• **WHAT THIS TASK INVOLVES**
Transcribe, word for word, every line from the one containing "Disable the Планшеты checkbox" through the final line of the records, and omit the pictures.

• **SOURCE DATA**
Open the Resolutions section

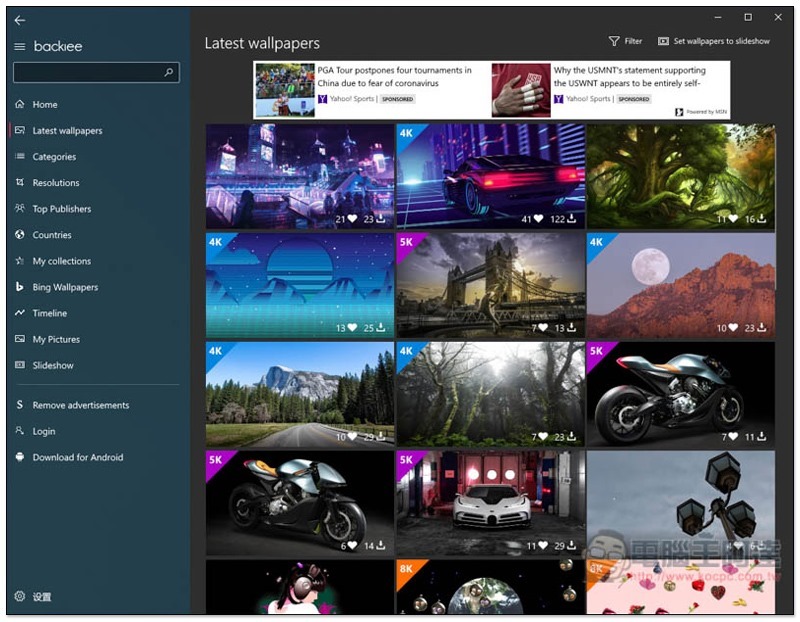tap(55, 183)
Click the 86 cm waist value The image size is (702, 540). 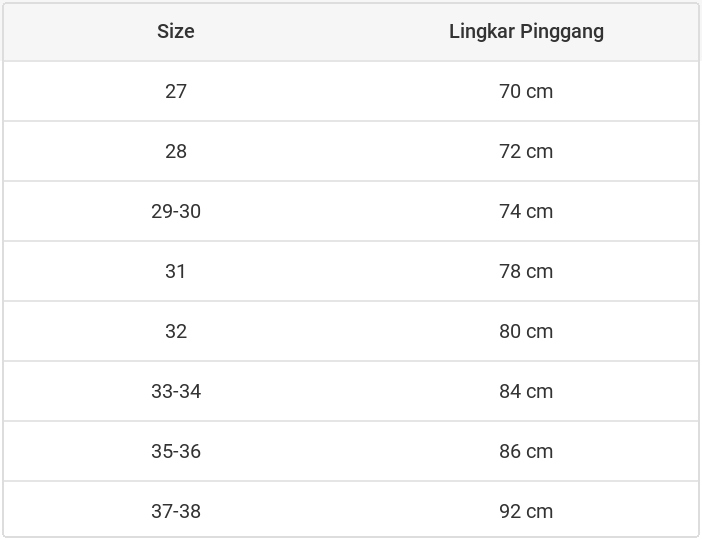click(526, 451)
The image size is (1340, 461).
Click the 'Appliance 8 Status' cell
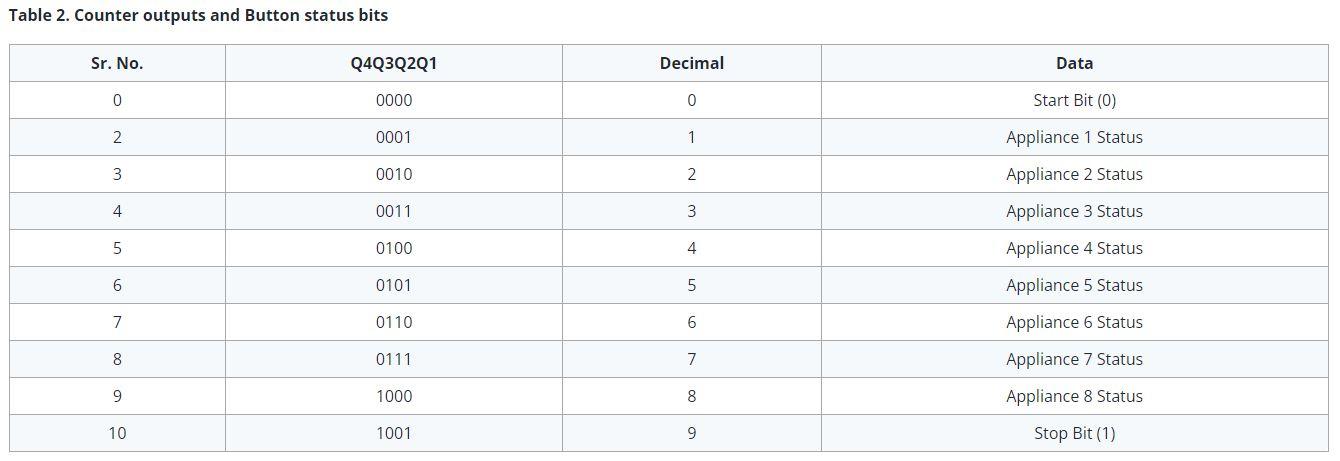(x=1074, y=396)
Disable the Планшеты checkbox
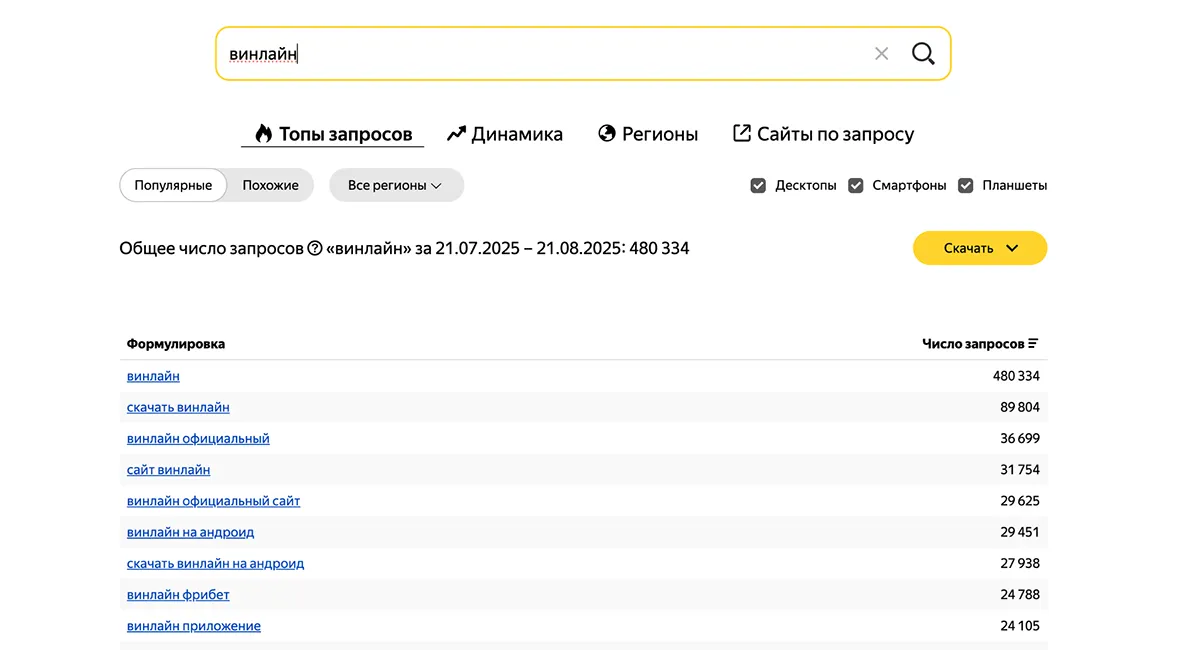This screenshot has height=650, width=1200. coord(966,186)
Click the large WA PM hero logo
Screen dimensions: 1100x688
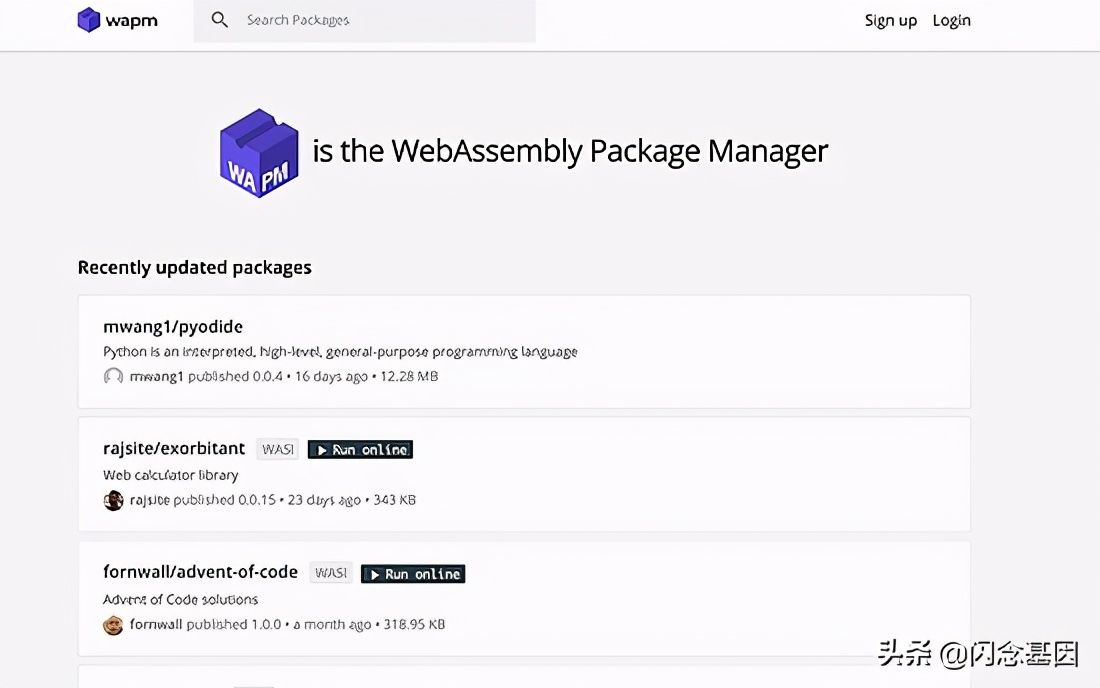258,152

• **RESPONSE BELOW**
Disable the Планшеты checkbox
This screenshot has height=650, width=1200. coord(966,186)
Click the large WA PM hero logo
Screen dimensions: 1100x688
258,152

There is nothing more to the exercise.